It was 20 years ago today…

Twenty years ago, give or take a few weeks, the first issue of
Utne Reader sailed out of our tiny Minneapolis office and
into the hands of a few thousand readers. I was not on hand for
that joyful event. I was working at Better Homes &
Gardens
as a travel editor, but excitement was still in the
air when I joined the staff eight months later as executive
editor.

Many people (including close friends of mine) thought our
excitement was naive, if not foolhardy. Ronald Reagan, after all,
was at the height of his popularity. A wave of resurgent social
conservatism was flooding America. All the idealistic experiments
of the 1970s and 1960s looked dead. It hardly seemed the time to
launch a new magazine devoted to ‘the best of the alternative
press.’ But that’s exactly what founder Eric Utne, his partner and
wife Nina Utne (now CEO and co-chair), associate publisher Julie
Ristau (now co-chair), and office manager Nancy Nance did with a
lot of help from friends, family, neighbors, and talented freelance
writers and editors.

Today, with a staff numbering 28 and a much bigger office, we
supply a few hundred thousand readers with fresh ideas,
smart analysis, and inspiring stories. I am deeply proud of the
role I have played for 19 and one-third of those 20 years in
helping broaden people’s sense of what’s possible in the world. To
celebrate two decades of bringing you new perspectives on every
subject under the sun, we are planning a special anniversary issue
for September/October.

More than anything right now, I’d like to declare that the same
sources of energy and creativity across the land we’ve tapped to
build a successful magazine have also sparked a sweeping
transformation of American society, from Pennsylvania Avenue to the
block where you live. Of course that sounds ridiculously untrue.
Republicans (hard right-wingers) control both houses of Congress,
which never happened under Reagan. Grim-faced crusaders of social
conservatism are more resurgent than ever. Pollution, sprawl,
violence, and greed seem to be gaining ground across the globe.

Yet I still hold hope for the future. Utne magazine’s
20th anniversary stands as one sign of a wide (if still small)
uprising of new values, new dreams, and new actions. The continuing
vitality of the independent media (the new, expanded term for
alternative press), where we find so much information and
inspiration, offers a reason for optimism even in these difficult
times.

My father, a devoted student and teacher of history, loved to
remind people, especially his impatient sons, that human events
follow no prescribed path. His favorite examples were the Populist
movement of the 1890s and the Socialist Party of Eugene V. Debs,
both of which seemed for many years to have left little mark on
America’s national politics. Then came Franklin Roosevelt and his
New Deal, which enacted a minimum wage, Social Security, people’s
right to unionize, the 40-hour workweek, and other commonsense
solutions first proposed by old radicals like Debs and the
Populists.

I believe that some of the bright ideas we’ve championed in the
pages of Utne — ideas widely discredited as imprac-tical
or radical in today’s culture — will be revived and someday seen
as essential ingredients of American life. That’s my dearest wish
as we blow out candles on Utne‘s birthday cake.

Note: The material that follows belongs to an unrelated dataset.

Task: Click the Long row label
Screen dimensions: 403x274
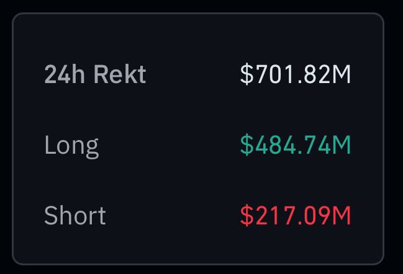Action: tap(71, 146)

But none of this is likely to happen until we bring new
leadership to the White House, Congress, state capitols, and local
governments. The year 2004 marks the most decisive American
election since 1936, when Roosevelt’s New Deal policies were
overwhelmingly affirmed by voters in a hard-fought campaign. That’s
why we chose to focus on this year’s election for our cover
section.

The articles gathered here make a convincing case that 2004 may
prove disappointing for George W. Bush and the corporate power
brokers who stuff his campaign chest and draft his policy
proposals. As mainstream journalists grow obsessed about ‘swing’
voters, generally well-to-do people who favor Republicans’ economic
plans and Democrats’ milder views on social issues, we take a look
at the folks who will really ‘decide’ the election (see page 53).
Single women, immigrants, and rural folks will flock to Democratic
candidates if the party takes a strong stand on issues of economic
justice. To reach these voters, however, Democrats need to make
some changes — in their political priorities, their campaign
strategy, and the way they talk about America’s future.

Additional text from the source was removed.